Work required: Search term "navigation": copy each line of the records that contains it.

--------------------

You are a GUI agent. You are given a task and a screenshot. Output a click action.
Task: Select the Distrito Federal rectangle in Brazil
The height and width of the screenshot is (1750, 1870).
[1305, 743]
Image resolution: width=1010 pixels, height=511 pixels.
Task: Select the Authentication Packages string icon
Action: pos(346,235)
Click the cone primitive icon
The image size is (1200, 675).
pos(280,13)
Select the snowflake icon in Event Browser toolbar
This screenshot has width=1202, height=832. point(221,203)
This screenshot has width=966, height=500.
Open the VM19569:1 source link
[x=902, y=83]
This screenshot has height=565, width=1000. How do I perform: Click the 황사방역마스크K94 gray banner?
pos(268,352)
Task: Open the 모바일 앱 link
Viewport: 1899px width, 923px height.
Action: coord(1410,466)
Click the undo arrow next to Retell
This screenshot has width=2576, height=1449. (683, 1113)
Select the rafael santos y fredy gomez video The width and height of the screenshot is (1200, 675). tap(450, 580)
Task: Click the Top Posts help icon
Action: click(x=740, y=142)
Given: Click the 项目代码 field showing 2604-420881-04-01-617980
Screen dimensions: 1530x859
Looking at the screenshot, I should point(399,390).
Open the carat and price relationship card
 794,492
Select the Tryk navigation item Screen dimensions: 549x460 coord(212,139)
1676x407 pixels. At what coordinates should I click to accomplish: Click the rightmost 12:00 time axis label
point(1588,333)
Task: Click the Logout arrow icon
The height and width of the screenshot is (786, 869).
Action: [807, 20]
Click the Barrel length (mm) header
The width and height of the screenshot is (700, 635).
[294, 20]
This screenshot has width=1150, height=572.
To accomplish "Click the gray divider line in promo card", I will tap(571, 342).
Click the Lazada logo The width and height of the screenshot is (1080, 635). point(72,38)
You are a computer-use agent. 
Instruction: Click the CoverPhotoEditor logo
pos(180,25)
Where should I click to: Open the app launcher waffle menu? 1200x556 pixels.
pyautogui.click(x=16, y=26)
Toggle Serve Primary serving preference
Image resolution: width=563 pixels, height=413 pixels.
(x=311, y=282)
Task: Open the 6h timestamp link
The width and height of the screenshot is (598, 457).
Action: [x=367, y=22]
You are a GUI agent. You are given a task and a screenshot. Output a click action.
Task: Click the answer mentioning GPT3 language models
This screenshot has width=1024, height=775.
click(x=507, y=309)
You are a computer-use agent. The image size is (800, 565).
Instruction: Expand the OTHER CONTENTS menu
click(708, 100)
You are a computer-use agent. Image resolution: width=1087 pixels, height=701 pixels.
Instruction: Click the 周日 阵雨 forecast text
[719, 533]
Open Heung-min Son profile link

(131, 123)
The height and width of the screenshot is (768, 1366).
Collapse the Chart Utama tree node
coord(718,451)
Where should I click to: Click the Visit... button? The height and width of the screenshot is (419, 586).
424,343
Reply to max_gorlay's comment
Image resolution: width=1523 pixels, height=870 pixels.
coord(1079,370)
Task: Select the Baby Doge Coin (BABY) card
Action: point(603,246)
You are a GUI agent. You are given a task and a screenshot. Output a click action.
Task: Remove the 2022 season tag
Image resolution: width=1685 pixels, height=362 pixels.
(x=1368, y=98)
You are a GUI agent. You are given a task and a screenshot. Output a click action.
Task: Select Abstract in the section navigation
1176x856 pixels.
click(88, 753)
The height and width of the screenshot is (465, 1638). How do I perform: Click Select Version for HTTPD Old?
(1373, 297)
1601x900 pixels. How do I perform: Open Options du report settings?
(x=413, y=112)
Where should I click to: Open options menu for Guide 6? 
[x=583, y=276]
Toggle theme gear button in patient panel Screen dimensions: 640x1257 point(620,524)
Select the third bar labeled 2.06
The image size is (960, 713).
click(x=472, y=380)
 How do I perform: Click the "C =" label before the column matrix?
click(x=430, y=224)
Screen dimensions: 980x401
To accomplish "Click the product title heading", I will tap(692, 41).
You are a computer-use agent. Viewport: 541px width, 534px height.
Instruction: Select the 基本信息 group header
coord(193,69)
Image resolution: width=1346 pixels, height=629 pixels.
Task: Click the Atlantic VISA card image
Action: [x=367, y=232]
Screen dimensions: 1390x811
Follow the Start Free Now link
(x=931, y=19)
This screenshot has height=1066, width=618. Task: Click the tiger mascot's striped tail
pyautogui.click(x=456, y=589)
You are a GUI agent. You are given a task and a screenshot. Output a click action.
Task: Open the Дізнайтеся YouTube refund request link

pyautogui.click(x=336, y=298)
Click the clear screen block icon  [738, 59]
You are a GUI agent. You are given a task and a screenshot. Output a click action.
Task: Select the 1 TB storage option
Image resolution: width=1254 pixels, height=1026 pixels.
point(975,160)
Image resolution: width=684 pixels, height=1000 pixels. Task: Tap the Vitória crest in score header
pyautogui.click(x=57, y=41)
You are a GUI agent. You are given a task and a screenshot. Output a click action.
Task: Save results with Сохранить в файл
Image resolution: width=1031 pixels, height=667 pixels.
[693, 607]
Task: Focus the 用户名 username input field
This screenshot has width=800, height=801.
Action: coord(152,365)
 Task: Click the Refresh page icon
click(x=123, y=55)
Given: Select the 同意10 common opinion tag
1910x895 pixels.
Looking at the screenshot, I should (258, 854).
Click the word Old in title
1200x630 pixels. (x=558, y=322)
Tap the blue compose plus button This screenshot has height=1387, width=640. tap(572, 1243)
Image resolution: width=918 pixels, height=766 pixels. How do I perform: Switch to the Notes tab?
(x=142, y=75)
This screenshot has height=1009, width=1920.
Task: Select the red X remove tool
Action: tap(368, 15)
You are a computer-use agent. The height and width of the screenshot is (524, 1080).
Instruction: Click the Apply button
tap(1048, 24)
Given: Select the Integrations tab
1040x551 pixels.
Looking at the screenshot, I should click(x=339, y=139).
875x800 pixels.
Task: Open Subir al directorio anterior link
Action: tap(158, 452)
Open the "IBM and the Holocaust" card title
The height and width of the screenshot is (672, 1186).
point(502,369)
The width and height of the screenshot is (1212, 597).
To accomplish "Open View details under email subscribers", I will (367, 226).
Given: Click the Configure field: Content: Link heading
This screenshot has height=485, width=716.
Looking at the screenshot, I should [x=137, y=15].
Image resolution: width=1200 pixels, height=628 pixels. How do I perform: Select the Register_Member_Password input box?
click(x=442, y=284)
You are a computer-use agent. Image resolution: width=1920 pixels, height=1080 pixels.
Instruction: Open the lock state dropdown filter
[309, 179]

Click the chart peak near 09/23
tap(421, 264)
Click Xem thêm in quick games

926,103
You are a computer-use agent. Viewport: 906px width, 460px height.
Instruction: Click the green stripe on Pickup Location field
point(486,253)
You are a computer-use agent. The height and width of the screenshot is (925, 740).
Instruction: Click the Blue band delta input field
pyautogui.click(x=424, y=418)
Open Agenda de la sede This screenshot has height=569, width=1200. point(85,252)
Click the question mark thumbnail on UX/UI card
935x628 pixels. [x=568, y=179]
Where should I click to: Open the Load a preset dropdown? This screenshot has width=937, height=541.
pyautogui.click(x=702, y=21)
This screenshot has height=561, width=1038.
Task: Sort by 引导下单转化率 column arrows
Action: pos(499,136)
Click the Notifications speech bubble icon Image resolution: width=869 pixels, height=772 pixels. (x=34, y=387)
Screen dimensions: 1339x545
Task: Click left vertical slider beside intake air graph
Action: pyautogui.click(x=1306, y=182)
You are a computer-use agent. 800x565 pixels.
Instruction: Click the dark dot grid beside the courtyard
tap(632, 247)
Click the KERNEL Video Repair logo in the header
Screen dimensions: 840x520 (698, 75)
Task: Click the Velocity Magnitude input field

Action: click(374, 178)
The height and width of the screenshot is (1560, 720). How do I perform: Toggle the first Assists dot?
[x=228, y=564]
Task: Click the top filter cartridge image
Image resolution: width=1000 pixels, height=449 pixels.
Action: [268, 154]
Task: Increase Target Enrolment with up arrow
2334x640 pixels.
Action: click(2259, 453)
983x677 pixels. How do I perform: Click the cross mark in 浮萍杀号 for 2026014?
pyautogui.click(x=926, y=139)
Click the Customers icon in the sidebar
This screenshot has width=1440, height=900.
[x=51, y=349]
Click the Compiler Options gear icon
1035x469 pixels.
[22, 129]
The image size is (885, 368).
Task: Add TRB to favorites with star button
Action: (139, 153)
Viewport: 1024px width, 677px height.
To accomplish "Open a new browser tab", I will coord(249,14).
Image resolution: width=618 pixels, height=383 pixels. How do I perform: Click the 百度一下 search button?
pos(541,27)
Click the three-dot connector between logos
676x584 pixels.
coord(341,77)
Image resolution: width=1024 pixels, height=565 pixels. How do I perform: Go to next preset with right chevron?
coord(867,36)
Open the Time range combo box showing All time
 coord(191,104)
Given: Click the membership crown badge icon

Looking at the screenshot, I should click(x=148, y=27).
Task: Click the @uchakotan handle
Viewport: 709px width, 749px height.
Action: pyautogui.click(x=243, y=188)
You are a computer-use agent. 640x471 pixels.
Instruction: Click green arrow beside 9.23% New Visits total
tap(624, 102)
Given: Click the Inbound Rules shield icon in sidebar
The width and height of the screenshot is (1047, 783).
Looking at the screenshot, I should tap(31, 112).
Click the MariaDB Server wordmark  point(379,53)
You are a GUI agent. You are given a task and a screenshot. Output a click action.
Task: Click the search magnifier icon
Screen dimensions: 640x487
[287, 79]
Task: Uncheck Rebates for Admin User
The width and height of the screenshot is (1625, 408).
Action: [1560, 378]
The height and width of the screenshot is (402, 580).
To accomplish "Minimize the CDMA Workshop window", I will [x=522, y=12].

--------------------

Answer section:
Select the Tryk navigation item Screen dimensions: 549x460 coord(212,139)
Task: Select Abstract in the section navigation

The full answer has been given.